§ **Task goal**
Please repeat the data word for word, everything from the line containing "Where should I click to: Click the gripper.stl" down to the line containing "coord(442,324)", with both of those lines included.
>> START
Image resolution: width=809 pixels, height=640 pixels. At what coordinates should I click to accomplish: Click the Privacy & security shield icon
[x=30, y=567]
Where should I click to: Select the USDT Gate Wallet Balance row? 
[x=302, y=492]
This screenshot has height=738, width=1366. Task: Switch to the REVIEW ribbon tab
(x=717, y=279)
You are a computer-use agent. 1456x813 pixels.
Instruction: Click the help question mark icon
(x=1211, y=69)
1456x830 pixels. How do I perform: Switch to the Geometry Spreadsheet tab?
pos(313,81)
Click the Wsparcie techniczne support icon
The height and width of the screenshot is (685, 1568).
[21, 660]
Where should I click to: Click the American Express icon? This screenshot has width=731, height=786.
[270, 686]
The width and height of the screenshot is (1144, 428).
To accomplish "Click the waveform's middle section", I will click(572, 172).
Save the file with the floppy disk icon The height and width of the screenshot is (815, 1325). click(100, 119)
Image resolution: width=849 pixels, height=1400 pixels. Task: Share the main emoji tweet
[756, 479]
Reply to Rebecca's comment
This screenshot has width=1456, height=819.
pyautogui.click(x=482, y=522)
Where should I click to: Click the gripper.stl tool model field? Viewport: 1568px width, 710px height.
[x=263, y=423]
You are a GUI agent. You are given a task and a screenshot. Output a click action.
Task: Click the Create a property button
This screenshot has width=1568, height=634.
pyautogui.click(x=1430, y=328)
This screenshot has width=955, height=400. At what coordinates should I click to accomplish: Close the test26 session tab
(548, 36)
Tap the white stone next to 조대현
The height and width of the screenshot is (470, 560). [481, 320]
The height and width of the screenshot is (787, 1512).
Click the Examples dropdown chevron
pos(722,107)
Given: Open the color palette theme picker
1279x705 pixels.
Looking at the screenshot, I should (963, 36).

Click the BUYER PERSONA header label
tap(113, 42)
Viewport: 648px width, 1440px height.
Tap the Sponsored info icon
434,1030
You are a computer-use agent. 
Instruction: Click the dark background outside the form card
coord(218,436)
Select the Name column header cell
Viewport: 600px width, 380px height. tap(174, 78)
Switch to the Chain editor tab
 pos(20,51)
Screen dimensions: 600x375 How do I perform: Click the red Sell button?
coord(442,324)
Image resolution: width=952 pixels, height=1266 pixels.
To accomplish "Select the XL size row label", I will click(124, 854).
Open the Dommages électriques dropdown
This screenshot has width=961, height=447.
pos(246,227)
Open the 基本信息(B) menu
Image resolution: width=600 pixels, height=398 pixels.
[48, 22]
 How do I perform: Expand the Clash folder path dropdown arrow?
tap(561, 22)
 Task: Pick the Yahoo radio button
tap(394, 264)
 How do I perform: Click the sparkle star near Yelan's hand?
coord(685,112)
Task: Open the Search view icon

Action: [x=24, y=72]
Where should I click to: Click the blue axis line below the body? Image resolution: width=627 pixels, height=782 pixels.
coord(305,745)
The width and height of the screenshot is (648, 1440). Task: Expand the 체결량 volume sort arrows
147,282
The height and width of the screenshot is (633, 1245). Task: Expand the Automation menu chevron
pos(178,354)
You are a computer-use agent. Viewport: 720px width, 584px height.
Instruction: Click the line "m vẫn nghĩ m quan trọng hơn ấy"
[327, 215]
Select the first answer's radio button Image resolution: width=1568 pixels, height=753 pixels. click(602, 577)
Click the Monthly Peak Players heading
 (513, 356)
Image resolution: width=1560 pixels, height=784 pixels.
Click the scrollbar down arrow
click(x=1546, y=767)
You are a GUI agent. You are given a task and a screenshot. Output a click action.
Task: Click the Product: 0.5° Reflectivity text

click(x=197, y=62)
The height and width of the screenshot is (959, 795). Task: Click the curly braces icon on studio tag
>> END
§ **Completed task**
Where should I click to: Click the gripper.stl tool model field? Viewport: 1568px width, 710px height.
[x=263, y=423]
You are a GUI agent. You are given a task and a screenshot. Output a click action.
Task: Click the Create a property button
This screenshot has width=1568, height=634.
pyautogui.click(x=1430, y=328)
This screenshot has width=955, height=400. At what coordinates should I click to accomplish: Close the test26 session tab
(548, 36)
Tap the white stone next to 조대현
The height and width of the screenshot is (470, 560). [481, 320]
The height and width of the screenshot is (787, 1512).
Click the Examples dropdown chevron
pos(722,107)
Given: Open the color palette theme picker
1279x705 pixels.
Looking at the screenshot, I should (963, 36).

Click the BUYER PERSONA header label
tap(113, 42)
Viewport: 648px width, 1440px height.
Tap the Sponsored info icon
434,1030
You are a computer-use agent. 
Instruction: Click the dark background outside the form card
coord(218,436)
Select the Name column header cell
Viewport: 600px width, 380px height. tap(174, 78)
Switch to the Chain editor tab
 pos(20,51)
Screen dimensions: 600x375 How do I perform: Click the red Sell button?
coord(442,324)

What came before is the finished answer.